Task item: Find every line in the data that contains the word "field". Return each of those lines.

Records for this exercise:

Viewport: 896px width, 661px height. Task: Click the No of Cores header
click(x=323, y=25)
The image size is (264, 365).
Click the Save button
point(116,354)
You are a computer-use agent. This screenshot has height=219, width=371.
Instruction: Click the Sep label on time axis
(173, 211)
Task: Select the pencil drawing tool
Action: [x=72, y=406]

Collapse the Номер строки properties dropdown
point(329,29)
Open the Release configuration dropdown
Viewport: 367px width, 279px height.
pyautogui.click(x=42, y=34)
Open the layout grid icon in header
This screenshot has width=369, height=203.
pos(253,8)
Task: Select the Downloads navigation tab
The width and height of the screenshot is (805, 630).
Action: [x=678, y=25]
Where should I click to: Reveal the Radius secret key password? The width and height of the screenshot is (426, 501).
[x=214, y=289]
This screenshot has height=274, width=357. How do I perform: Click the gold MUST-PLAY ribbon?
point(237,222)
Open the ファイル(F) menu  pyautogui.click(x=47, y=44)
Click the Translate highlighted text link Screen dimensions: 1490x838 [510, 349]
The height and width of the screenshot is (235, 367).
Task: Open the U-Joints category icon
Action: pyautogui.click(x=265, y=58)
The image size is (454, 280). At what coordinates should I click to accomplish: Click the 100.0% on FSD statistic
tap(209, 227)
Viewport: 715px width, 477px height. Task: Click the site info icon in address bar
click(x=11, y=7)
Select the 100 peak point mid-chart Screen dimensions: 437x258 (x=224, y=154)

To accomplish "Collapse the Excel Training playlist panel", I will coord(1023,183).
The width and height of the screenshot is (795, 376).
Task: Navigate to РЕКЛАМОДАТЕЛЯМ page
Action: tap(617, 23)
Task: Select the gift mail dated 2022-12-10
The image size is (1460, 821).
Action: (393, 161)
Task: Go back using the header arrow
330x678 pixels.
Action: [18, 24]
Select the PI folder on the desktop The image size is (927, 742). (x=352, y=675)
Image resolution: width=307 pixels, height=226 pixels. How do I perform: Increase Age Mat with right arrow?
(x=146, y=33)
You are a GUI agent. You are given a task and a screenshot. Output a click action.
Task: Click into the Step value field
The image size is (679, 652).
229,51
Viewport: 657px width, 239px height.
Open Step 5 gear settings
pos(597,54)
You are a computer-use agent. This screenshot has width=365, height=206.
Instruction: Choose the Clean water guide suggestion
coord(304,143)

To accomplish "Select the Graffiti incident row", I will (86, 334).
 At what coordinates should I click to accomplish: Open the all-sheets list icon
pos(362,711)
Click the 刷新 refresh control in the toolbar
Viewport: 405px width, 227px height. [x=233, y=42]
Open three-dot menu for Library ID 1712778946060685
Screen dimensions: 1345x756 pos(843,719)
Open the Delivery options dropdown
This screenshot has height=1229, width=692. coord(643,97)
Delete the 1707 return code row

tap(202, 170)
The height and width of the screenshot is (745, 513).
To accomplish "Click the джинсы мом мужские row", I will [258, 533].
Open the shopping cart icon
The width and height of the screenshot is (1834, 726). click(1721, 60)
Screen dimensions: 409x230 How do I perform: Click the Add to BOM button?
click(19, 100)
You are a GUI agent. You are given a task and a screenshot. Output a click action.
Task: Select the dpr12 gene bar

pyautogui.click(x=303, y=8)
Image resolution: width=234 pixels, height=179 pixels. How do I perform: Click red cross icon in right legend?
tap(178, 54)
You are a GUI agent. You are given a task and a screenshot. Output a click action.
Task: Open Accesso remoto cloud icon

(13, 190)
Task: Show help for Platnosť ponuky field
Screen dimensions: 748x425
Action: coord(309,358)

Response:
Task: Click into the Step value field
Task: Show help for Platnosť ponuky field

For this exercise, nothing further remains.